Todos ficaram quietos quando Kalbin falou — Não trouxe vocês aqui para discutir a imortalidade do Rei-Deus. Eu os trouxe para que o Muni possa contar a vocês a respeito da morte do Yol e sobre o vonu Lerifan.
Lerifan!
Gálius se lembrou do amigo e toda sua raiva voltou num único instante.
Controle-se! Não posso parecer um chorão.
Apertando os punhos e se segurando para não gritar, fez seu relato de tudo que aconteceu, e também de suas suspeitas em relação aos planos de Lerifan para o gueto.
Os silfos palacianos escutaram tudo com atenção, deixando a atitude anterior de lado.
— Se o Rei-Deus é mortal, eu duvido... — disse Lomuz após ouvir a história de Gálius — Mas que Lerifan é um problema, tenho certeza.
— Então, vão me ajudar a matá-lo? — indagou Gálius esperançoso.
— Poderíamos ajudá-lo a fazer isso — retornou Lomuz — mas sua família sofreria terríveis consequências, assim como as nossas.
— Então, vamos deixar que ele continue impune? Ele vai concorrer ao cargo de oxivonu... — Gálius ia dizendo, quase em desespero.
— Você entendeu errado, menino — retornou Lomuz — nós não podemos matar Lerifan. Mas não quer dizer que alguém na cidade não o possa fazê-lo.
— Mas quem?
— Lerifan não é o único templário ou nobre da cidade com desvios graves de conduta. Pode parecer que o Rei-Deus não perceba nada disso, mas não é nisso que acredito.
— Não estou entendendo.
Maduja deu uma risada — é porque você ainda não pensou no assunto direito, não é, pensador?
Os silfos deram uma tímida risadinha da piada.
— Muni é esperto o suficiente — defendeu-o Kalbin — a questão é que ele não ainda conhece o funcionamento da cidade.

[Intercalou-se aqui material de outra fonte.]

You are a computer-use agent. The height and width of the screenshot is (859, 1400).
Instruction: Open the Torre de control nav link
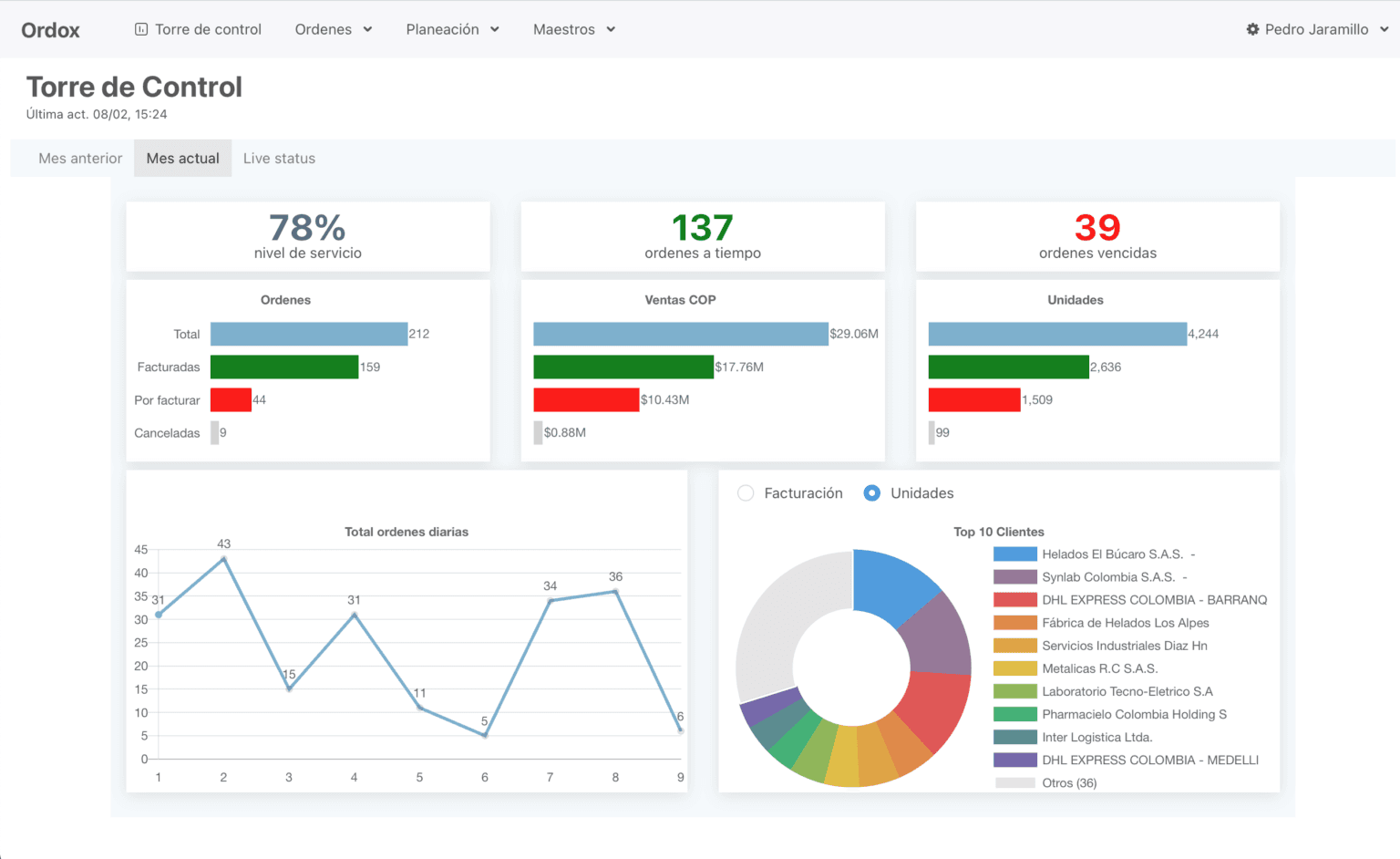coord(208,29)
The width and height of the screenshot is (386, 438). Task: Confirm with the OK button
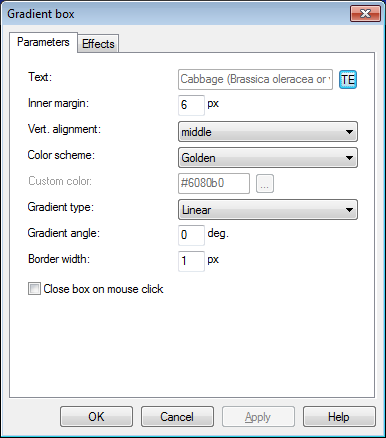point(96,417)
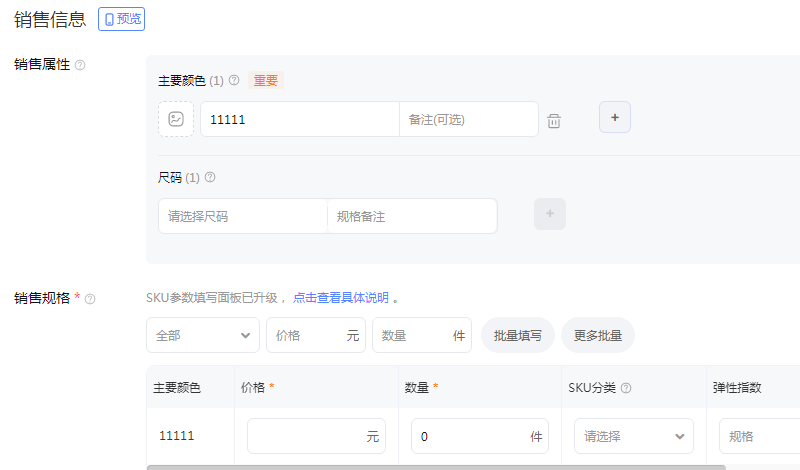The image size is (800, 470).
Task: Delete the 11111 color entry via trash icon
Action: click(554, 121)
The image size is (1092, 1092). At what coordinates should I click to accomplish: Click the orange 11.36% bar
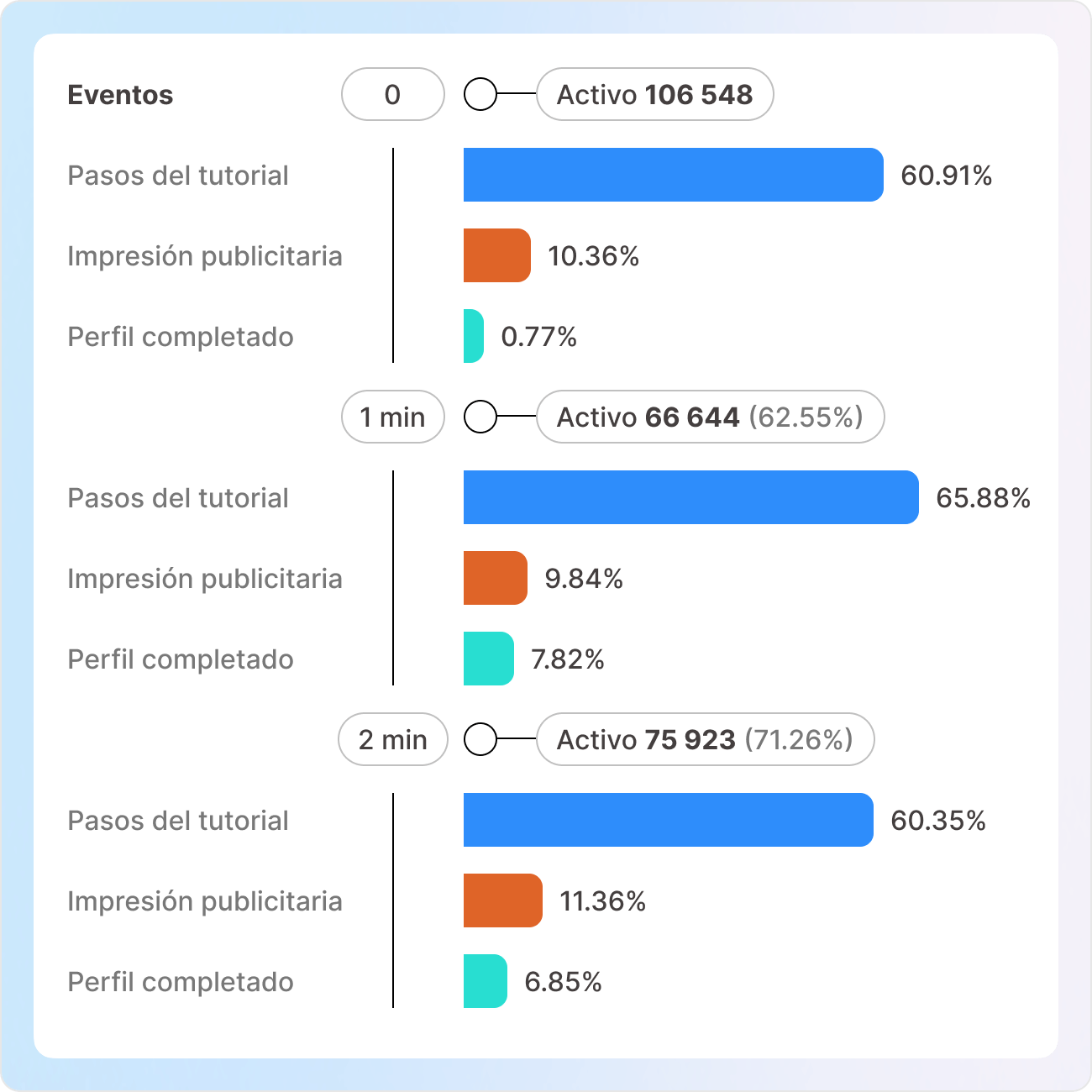tap(502, 900)
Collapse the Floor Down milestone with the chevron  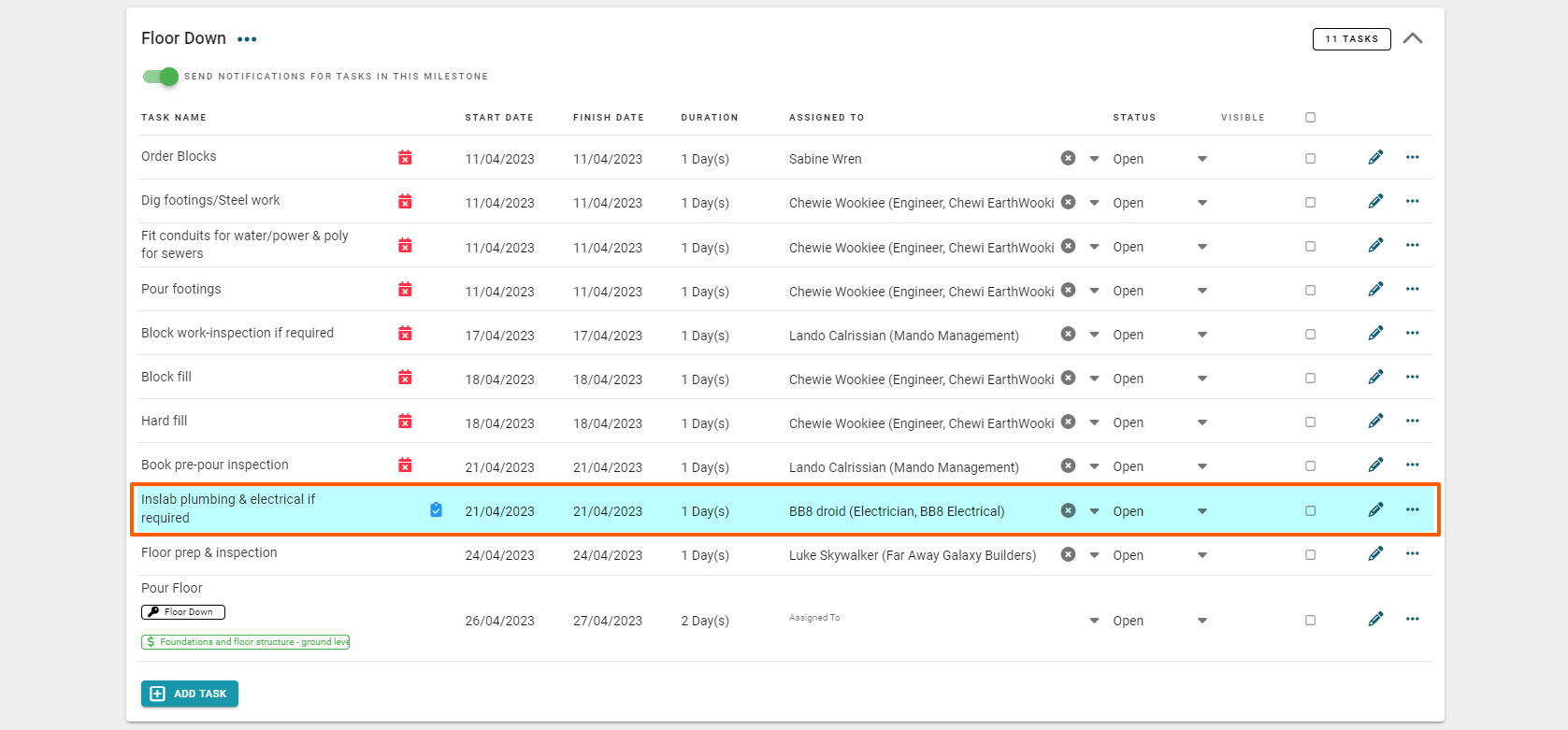tap(1413, 38)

— É, concordou Lomuz — pelo que sei, ele conseguiu despertar a ira de Lerifan. Há muito tempo os inimigos dele estavam esperando que ele mostrasse suas garras, que ele perdesse o controle. Essa façanha é um mérito seu. — disse a Gálius — Os silfos estão abaixo demais para conseguir fazê-lo sair de si, mas um filho de zenos conseguiu isso.
— Agora, Lomuz — Kalbin disse num tom grave — quem devemos escolher para ser o próximo Oxivonu, Maltar ou Beguino?
Gálius arregalou os olhos.
Como assim? Sempre pensei que os silfos fossem a casta mais inferior da cidade. Mas o que Kalbin estava dizendo? Que eram eles que escolhiam quem ia ser o oxivonu? Se eles podiam decidir isso, até onde mais iria sua influência?